É o caso de Odete Vidal de Oliveira, a Odetinha, uma menina que viveu na década de 1930, em Botafogo, na zona sul do Rio. A menina, morta aos 9 anos de paratifo, uma doença de origem bacteriana, impressionou os católicos por suas obras de caridade. Organizava refeições beneficentes, fazia doações para mendigos e convenceu os pais a começar uma obra social para meninas órfãs. Hoje, ela é considerada serva de Deus.

Odetinha chegou ao Vaticano graças à dedicação do padre João Cláudio, que passou quatro anos montando sua biografia, baseado em entrevistas com testemunhas, pesquisas de campo e análise de documentos. E assegura que está pronto para levar o caso a um tribunal eclesiástico, que investigará a santidade da menina.

— Uma pessoa só pode ser canonizada se for comprovado que ela cumpriu dois milagres. Vi centenas de relatos interessantes, como pessoas que, após orarem por ela, curaram-se de câncer terminal e sobreviveram a acidentes e a atos de violência, como tentativas de assassinato — explica.

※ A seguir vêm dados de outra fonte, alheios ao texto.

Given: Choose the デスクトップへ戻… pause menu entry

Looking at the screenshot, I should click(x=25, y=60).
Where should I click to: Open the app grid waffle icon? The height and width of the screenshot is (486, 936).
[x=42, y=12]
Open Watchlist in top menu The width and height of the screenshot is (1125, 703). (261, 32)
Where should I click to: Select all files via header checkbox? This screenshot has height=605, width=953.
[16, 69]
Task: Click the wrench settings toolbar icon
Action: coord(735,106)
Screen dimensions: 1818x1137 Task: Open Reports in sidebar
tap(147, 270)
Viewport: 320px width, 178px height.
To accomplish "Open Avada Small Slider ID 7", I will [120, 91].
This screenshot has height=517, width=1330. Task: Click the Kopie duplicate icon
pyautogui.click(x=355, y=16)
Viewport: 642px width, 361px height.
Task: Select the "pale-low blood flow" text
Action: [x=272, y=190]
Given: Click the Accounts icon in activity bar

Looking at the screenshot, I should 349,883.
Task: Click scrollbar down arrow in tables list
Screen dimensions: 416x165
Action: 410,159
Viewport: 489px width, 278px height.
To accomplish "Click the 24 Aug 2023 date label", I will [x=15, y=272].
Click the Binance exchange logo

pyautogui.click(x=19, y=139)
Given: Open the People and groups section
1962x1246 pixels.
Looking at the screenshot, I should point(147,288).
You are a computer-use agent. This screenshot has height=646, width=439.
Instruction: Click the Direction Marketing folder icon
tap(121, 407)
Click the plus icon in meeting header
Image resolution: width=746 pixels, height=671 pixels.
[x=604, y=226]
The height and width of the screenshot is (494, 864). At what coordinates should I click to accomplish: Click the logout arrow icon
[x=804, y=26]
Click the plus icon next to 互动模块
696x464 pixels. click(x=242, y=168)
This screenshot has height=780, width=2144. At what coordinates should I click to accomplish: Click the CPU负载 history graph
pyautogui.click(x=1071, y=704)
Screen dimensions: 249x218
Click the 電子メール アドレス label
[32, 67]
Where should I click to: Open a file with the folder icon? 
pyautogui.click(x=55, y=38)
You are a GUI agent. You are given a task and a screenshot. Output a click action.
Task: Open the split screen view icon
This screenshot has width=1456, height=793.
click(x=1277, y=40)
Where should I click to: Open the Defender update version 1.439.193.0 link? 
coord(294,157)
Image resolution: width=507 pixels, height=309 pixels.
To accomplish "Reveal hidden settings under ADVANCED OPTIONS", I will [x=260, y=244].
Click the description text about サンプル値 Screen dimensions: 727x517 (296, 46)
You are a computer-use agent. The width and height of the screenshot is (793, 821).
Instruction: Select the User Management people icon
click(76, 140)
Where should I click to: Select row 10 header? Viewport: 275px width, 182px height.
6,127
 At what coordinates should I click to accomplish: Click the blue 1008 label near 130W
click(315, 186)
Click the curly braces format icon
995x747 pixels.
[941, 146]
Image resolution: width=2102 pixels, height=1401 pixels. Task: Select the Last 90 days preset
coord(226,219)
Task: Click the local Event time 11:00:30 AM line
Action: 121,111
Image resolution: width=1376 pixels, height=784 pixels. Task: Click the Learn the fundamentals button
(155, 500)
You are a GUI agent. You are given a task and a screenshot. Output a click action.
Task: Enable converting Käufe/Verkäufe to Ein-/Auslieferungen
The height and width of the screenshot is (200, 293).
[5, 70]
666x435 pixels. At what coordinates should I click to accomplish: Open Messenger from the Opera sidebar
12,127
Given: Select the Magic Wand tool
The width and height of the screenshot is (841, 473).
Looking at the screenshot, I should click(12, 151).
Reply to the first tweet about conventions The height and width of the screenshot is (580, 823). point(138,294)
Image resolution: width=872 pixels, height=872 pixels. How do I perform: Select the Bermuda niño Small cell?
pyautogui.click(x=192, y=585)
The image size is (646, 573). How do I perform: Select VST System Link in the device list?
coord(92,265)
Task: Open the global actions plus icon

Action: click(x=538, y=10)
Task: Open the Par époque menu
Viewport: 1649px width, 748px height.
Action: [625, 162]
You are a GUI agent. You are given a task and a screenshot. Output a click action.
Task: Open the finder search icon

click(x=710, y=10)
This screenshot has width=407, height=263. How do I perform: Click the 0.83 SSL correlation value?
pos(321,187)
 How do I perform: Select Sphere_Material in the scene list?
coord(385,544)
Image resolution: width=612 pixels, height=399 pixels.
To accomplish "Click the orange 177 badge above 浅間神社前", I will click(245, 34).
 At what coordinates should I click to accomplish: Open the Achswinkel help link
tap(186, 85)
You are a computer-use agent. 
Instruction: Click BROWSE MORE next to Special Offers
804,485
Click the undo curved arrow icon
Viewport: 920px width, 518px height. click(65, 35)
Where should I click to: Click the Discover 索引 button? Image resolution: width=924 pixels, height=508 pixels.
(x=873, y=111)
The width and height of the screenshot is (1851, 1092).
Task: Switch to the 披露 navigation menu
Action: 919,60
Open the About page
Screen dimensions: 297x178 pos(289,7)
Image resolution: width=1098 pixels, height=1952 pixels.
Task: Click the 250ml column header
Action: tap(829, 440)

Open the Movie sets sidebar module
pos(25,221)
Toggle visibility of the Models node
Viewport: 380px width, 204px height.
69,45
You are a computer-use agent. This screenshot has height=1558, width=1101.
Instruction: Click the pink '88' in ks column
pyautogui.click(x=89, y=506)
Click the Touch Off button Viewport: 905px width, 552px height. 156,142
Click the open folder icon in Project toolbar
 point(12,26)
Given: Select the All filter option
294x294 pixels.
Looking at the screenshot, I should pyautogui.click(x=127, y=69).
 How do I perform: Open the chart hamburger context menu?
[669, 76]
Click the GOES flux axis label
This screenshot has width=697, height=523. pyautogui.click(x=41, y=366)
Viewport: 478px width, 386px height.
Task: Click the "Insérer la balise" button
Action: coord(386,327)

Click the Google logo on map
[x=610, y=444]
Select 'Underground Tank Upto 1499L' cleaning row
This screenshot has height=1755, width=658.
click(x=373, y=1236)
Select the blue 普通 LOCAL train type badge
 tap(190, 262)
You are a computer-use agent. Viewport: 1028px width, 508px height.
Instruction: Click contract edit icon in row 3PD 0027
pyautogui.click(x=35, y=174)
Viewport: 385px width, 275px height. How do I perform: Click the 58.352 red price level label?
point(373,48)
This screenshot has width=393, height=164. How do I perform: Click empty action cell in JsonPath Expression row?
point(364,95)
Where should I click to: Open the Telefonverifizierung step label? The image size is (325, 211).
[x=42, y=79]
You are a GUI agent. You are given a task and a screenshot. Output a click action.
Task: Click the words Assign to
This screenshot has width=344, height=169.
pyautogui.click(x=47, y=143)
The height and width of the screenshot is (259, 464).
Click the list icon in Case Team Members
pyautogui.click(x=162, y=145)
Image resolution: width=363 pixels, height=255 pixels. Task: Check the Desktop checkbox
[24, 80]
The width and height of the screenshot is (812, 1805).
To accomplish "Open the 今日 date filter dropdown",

João Cláudio integra a Comissão da Arquidiocese do Rio de Janeiro para a Causa dos Santos, presidida por dom Roberto Lopes. A equipe, formada em 2011, também conseguiu o título de servo de Deus para Guido Vidal França Schäffer. O médico e seminarista atendia, gratuitamente, a moradores de rua. Ele morreu afogado aos 34 anos, enquanto surfava, em 2009.

— Entrevistamos mais de 30 pessoas para mostrar o caso de Guido ao Vaticano e, depois, será montada sua biografia oficial. E estamos recebendo milagres que serão apurados por uma equipe científica. Esperamos que ele e Odetinha sejam os primeiros beatos do Rio, o último passo antes da canonização — diz dom Roberto. — Nossa equipe conversa praticamente todos os dias e, uma vez ao ano, há a reunião nacional das comissões postuladoras de santos.

Dom Roberto assinala que as dioceses estão, cada vez mais, organizadas, formando padres e trazendo leigos especificamente para organizar os trabalhos de canonização.

Princesa Isabel em 2019

No ano que vem, a comissão pode iniciar a candidatura à canonização da Princesa Isabel, que assinou a abolição da escravatura no país, em 1888. Mas o processo já provoca controvérsias, porque uma corrente de historiadores defende que outras pessoas, que não tiveram uma posição privilegiada na sociedade, foram mais combativas na libertação dos escravos. Desta forma, seriam mais dignos de reconhecimento.